What the exercise asks:
Only the lines from the one containing "DienHoaDalat.com.vn (128, 1721)" through the last line below should be written out, exactly and with both ends kept.

Records to use:
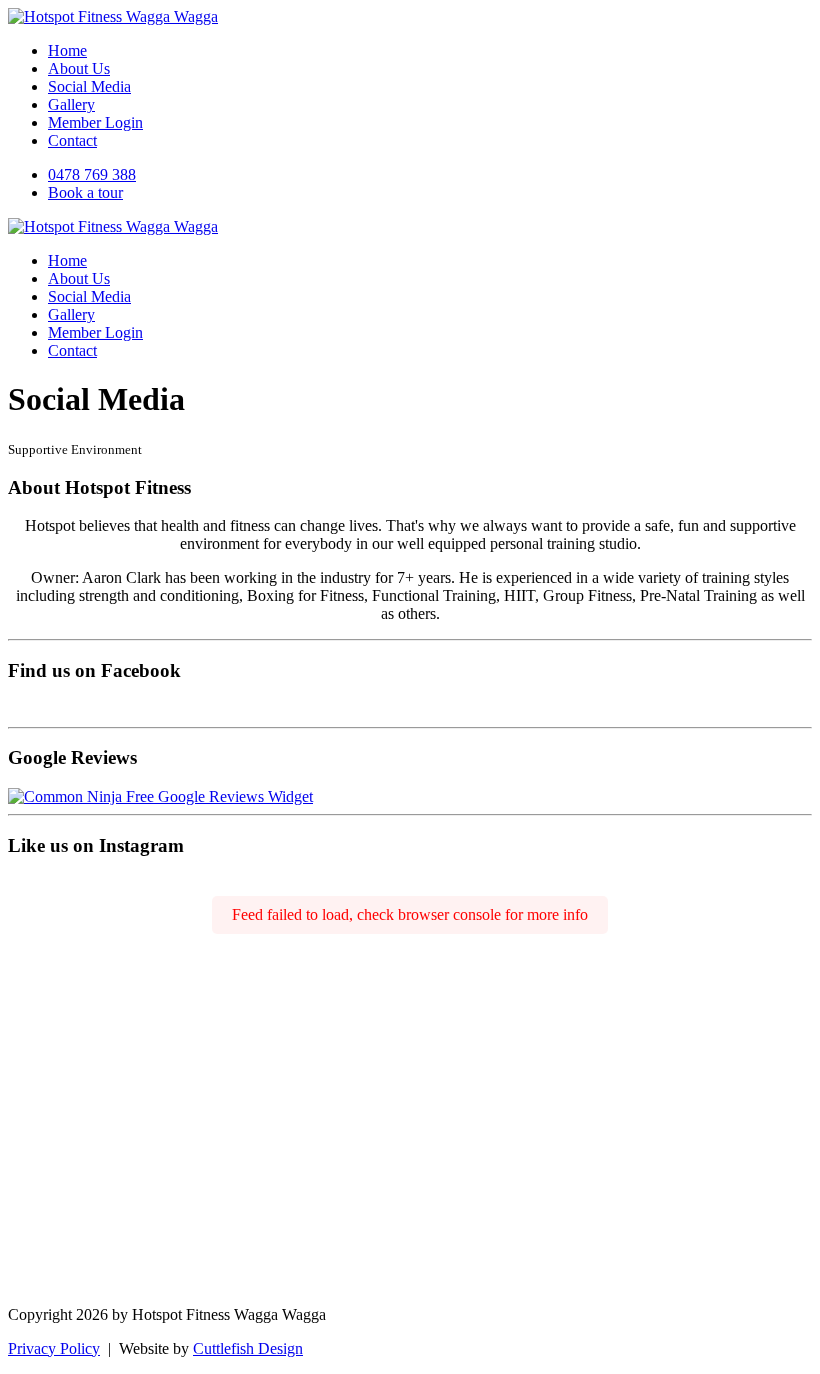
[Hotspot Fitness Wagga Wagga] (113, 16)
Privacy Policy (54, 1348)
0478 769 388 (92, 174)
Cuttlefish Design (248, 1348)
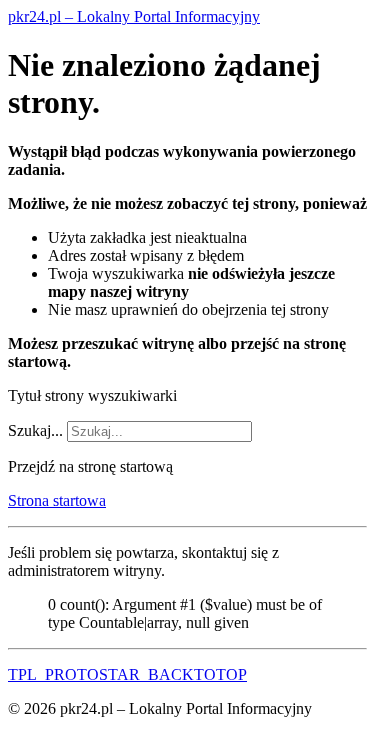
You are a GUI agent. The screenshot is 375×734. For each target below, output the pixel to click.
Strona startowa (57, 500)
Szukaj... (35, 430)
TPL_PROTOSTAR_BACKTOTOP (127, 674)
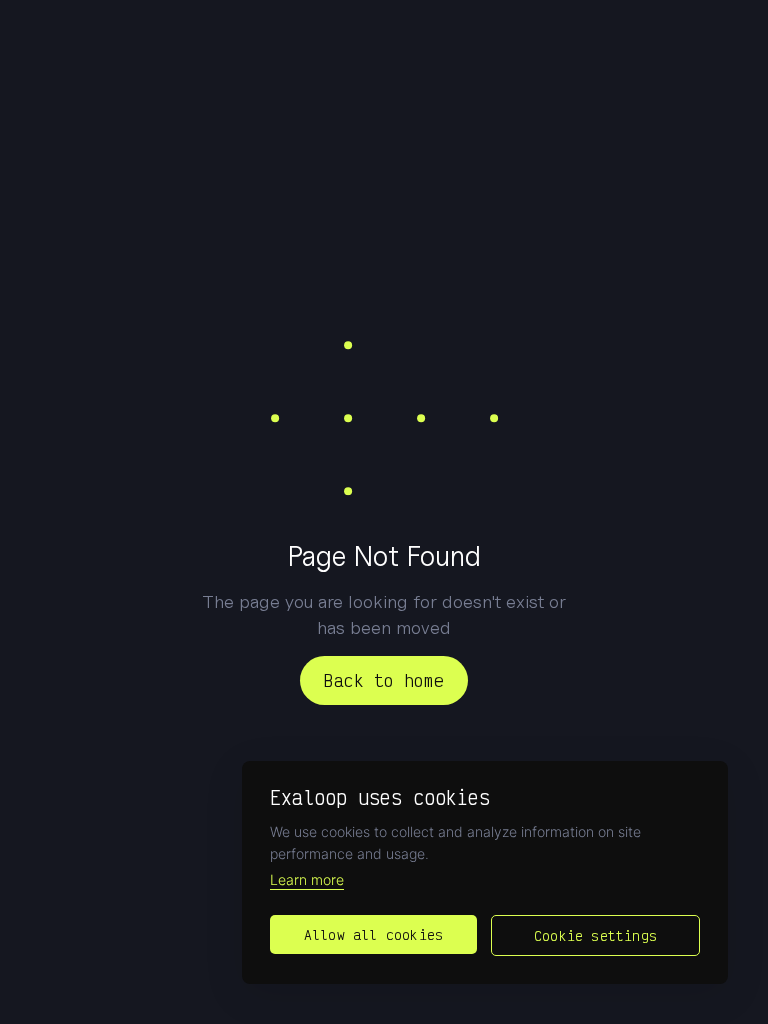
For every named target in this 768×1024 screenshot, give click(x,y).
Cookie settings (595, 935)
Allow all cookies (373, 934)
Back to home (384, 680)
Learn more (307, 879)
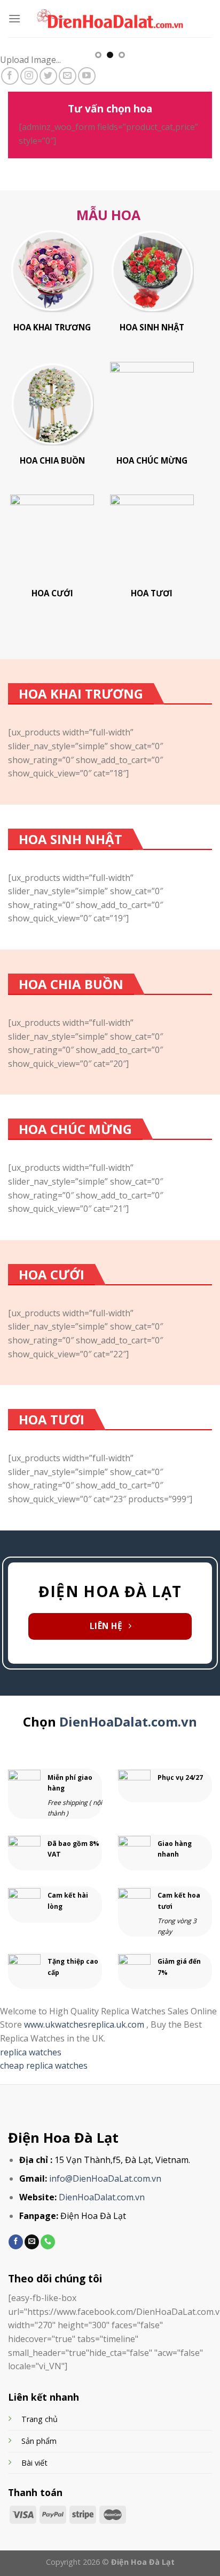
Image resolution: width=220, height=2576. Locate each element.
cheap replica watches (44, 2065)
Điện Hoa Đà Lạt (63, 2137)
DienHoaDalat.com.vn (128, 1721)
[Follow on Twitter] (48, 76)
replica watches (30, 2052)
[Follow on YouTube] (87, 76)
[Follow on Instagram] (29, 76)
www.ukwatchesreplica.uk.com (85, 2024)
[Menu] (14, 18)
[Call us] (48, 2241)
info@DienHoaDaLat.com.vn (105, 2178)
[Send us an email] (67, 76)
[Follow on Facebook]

Solved exercise:
DienHoaDalat.com.vn (128, 1721)
[Follow on Twitter] (48, 76)
replica watches (30, 2052)
[Follow on YouTube] (87, 76)
[Follow on Instagram] (29, 76)
www.ukwatchesreplica.uk.com (85, 2024)
[Menu] (14, 18)
[Call us] (48, 2241)
info@DienHoaDaLat.com.vn (105, 2178)
[Send us an email] (67, 76)
[Follow on Facebook]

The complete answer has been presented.